Dikatakan Tungkot, tiga jalur industri minyak sawit menolong kemiskinan dunia. Pertama, jalur produksi melalui sentra perkebunan sawit. Kedua, jalur hilirisasi di negara importir minyak sawit. Ketiga adalah jalur konsumsi minyak sawit.

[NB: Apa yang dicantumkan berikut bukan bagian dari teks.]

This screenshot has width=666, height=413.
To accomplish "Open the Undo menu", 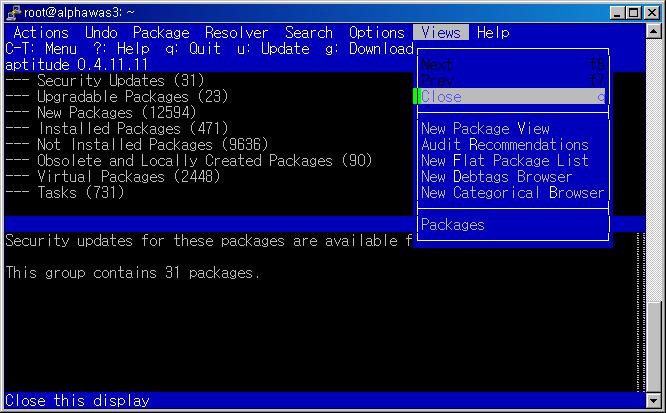I will tap(101, 33).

Setelah era bisnis HPH (Hak Pengusahaan Hutan ) berakhir, muncul kota mati atau kota hantu karena ekonomi tidak bergerak. Imbasnya, masyarakat setempat menjadi miskin. “Disinilah,  peranan  kebun sawit rakyat  yang merestorasi lahan eks HPH menjadi daerah produktif dan lestari secara lingkungan. Selain itu, perekonomian mulai bergerak dengan hadirnya perkebunan sawit,” jelas Tungkot.

Dari aspek ekonomi, terjadi nilai transaksi antara masyarakat kebun sawit dengan ekonomi di pedesaan dan perkotaan. Nilai transaksi masyarakat kebun sawit dengan masyarakat perkotaan sebesar Rp 202,1 triliun/tahun dan masyarakat kebun saiwt dengan ekonomi pedesaaan sebesar Rp 59,8 triliun/tahun.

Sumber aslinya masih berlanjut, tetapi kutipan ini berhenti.